* _TASKS TO CARRY OUT_:
**1.** List every person named in the passage about Sanders supporters voting for Clinton.
**2.** Write the next part of the passage about Sanders supporters voting for Clinton, starting after its final sentence.

─── TEXT PASSAGE

Most Sanders Supporters Will End Up Voting for Clinton

Some polls have shown that a number of Sanders supporters would not vote for Clinton in the fall.

But if 2008 is any indication, nearly all of them will.

On May 6, 2008, Alexander Mooney reported at CNN:
According to the exit polls, half of Clinton's supporters in Indiana would not vote for Obama in a general election match up with John McCain. A third of Clinton voters said they would pick McCain over Obama, while 17 percent said they would not vote at all. Just 48 percent of Clinton supporters said they would back Obama in November.
Obama gets even less support from Clinton backers in North Carolina. There, only 45 percent of Clinton supporters said they would vote for Obama over McCain. Thirty-eight percent said they would vote for McCain while 12 percent said they would not vote.
Obama voters appear to be more willing to support Clinton in November. In Indiana, 59 percent of Obama backers said they'd vote for Clinton, and 70 percent of Obama backers in North Carolina said they'd support the New York Democrat.

──────
─── EXCERPTED RECORDS

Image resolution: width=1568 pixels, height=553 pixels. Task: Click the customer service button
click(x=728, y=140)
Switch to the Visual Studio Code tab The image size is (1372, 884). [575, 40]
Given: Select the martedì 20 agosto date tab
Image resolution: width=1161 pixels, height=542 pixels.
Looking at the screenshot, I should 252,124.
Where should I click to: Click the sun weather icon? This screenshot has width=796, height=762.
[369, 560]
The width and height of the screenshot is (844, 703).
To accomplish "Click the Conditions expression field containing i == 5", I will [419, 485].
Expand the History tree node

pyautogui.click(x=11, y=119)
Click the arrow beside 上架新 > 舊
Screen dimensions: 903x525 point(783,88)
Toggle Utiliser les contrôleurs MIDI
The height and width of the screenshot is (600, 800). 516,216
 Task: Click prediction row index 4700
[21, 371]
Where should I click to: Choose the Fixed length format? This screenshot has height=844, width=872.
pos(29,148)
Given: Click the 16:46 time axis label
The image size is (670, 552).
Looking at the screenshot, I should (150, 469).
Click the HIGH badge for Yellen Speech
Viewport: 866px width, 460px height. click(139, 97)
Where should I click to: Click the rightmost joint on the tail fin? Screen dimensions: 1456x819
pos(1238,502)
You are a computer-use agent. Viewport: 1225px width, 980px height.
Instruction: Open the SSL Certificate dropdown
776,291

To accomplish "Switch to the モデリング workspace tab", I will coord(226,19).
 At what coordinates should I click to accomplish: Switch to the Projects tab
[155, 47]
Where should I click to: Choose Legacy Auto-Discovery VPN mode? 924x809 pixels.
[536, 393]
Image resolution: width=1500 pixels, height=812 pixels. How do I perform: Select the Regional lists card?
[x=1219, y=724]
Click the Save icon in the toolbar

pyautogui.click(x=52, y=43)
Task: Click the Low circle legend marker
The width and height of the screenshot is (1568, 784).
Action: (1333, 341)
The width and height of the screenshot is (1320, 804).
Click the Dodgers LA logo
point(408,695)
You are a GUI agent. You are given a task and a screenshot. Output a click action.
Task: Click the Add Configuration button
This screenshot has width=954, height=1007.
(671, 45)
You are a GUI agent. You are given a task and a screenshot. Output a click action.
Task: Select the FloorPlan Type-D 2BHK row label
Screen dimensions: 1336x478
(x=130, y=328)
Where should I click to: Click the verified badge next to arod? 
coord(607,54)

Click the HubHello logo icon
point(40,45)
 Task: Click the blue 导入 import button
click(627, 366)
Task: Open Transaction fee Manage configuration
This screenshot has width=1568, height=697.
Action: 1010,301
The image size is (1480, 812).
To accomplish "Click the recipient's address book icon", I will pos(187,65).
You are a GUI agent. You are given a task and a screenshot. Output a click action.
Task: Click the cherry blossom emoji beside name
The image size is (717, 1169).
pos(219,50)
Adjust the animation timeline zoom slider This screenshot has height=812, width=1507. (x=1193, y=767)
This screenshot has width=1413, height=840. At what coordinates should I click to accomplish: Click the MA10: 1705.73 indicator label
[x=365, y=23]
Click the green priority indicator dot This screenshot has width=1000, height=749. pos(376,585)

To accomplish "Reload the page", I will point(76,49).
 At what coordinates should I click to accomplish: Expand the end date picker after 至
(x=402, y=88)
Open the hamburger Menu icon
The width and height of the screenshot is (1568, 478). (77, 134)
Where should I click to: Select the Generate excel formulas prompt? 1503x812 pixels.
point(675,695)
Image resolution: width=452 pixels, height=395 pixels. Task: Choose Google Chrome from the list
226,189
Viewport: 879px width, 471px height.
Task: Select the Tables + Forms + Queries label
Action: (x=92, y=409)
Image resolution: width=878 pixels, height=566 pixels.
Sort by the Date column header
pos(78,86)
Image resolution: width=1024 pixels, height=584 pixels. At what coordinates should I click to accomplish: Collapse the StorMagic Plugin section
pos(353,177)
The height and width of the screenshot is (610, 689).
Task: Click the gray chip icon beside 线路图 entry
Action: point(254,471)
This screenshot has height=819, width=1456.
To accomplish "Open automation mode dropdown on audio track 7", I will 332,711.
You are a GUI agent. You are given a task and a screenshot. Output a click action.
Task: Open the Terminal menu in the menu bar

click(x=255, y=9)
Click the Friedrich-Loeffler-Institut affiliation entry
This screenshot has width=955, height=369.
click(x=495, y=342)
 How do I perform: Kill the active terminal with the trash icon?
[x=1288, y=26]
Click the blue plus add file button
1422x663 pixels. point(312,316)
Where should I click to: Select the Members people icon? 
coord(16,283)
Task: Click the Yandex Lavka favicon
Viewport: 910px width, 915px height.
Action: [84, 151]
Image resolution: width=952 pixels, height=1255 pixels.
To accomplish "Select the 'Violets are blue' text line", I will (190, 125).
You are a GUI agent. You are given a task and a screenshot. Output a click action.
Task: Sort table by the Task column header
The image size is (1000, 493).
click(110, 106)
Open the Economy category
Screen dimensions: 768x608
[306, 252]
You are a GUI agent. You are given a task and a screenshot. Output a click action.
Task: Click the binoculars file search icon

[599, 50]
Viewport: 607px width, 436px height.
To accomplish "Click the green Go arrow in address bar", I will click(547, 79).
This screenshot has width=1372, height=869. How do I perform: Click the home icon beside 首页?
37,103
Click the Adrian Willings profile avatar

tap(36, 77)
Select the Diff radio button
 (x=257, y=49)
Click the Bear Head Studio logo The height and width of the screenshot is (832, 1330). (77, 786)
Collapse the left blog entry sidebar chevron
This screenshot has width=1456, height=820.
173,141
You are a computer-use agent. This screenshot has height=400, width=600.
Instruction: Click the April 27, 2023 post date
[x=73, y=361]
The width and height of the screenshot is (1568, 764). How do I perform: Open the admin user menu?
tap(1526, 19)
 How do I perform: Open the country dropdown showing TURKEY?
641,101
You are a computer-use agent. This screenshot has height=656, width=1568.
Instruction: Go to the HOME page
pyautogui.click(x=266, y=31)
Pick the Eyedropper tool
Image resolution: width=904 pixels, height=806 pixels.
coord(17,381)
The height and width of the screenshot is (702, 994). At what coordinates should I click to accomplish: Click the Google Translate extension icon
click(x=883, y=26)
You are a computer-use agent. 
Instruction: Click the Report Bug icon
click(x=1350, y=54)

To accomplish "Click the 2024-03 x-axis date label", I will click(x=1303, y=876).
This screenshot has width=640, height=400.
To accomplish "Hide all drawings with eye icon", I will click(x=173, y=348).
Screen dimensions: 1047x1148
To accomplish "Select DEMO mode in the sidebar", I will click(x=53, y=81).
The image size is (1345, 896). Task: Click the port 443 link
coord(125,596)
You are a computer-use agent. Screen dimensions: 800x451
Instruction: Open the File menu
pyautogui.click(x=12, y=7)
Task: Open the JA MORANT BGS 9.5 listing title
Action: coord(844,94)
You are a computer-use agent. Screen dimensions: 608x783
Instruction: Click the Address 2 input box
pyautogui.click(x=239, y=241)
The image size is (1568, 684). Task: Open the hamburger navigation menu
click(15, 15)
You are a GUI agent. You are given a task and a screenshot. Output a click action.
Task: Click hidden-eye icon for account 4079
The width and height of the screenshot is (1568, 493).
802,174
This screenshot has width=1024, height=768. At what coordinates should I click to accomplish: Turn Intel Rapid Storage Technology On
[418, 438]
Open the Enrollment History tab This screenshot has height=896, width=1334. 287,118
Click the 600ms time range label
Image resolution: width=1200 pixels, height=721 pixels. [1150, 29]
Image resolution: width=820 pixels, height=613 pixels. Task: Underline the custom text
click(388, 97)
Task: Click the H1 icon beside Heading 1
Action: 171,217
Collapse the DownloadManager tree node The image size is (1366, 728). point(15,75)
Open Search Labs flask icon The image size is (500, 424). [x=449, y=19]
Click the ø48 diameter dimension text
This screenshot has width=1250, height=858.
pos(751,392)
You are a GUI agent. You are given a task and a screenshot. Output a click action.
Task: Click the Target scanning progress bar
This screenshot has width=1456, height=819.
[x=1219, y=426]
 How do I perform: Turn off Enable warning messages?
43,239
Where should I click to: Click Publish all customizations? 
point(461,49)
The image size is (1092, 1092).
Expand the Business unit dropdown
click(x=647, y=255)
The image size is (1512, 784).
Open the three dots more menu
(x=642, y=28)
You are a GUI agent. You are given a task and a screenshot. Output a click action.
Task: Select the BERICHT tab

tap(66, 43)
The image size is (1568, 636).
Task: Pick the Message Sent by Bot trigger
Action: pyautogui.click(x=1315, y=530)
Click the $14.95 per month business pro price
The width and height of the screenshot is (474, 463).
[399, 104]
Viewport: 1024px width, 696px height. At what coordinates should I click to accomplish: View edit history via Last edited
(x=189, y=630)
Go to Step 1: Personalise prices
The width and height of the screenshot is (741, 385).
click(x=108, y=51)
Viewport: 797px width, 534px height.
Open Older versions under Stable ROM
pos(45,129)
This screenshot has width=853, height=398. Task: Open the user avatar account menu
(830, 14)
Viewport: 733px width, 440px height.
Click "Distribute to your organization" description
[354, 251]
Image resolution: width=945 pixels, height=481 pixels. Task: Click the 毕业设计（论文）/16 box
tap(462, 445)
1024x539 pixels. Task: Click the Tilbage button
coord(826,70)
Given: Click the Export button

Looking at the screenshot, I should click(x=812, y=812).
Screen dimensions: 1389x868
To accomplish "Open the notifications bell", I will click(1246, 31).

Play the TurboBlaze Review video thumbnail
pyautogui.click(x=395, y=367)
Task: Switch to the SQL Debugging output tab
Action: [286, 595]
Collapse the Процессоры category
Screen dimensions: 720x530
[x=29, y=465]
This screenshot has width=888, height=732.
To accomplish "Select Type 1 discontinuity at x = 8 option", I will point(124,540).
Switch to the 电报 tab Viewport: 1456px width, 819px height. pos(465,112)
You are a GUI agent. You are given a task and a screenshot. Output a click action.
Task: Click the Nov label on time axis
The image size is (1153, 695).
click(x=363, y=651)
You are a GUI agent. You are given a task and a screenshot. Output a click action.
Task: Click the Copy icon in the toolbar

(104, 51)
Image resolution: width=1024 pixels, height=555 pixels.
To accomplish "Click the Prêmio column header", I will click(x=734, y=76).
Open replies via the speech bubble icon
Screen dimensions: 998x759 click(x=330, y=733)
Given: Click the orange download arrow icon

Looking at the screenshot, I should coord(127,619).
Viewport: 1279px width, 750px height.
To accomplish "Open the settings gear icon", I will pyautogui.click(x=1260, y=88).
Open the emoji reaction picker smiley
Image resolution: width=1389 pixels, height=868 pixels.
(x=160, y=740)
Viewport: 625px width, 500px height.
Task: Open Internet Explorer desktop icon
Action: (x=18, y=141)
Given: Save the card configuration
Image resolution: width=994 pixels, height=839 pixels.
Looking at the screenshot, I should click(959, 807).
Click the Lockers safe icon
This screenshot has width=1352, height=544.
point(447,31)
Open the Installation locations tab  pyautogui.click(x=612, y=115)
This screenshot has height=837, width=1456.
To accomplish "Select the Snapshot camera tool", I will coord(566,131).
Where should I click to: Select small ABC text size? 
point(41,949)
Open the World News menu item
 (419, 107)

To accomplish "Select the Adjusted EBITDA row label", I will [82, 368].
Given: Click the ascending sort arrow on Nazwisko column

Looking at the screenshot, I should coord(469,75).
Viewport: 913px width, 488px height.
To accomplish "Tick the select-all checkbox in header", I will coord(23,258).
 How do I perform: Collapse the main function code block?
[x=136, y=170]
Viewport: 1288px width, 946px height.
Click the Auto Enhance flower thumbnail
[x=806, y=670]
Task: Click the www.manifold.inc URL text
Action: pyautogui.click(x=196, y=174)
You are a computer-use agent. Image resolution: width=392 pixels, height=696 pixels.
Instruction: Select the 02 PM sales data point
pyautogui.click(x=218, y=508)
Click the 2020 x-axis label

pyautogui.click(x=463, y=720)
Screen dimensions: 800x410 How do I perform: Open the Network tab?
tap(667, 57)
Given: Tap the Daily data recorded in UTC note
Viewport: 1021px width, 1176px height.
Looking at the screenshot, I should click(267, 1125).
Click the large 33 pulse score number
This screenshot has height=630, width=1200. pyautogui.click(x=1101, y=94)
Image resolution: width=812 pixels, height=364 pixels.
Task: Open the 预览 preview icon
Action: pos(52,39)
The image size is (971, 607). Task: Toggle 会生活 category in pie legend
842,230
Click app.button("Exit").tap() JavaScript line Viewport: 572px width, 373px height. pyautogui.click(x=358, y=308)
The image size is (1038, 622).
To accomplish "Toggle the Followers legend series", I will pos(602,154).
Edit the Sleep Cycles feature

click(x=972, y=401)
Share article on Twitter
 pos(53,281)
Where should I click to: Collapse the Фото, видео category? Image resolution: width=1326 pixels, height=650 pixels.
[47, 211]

──────

* _RESULTS OF THE EXERCISE_:
**1.** Sanders, Clinton, Alexander Mooney, Obama, John McCain

**2.**
In Indiana, 88 percent of Democrats voted for Obama. 

In North Carolina, 90 percent of Democrats voted for Obama.

Both figures were close to the national figure of 89 percent.

Saturday, May 28, 2016

The Outsiders Are Not Party Guys

Many posts have noted similarities between Sanders and Trump.

At The Washington Post, David Weigel writes:
Little about the 2016 primaries has been predictable, but one exception is Sanders’s antiseptic approach to the party whose nomination he is still trying to win. The longest-serving independent member of Congress has declined to officially become a Democrat while insisting the party must change.

He has also built an army of supporters who feel much as he does — that the primary process has been rigged against him and that Democrats care too much about the 1 percent. And even as front-runner Hillary Clinton expects to clinch the nomination on June 7, the squeamishness of these voters threatens her ability to unify the left. It may be her top challenge as she turns toward her ­general-election battle against Donald Trump.

Asked Monday why he wasn’t telling voters to become active Democrats, Sanders pronounced the question “esoteric.”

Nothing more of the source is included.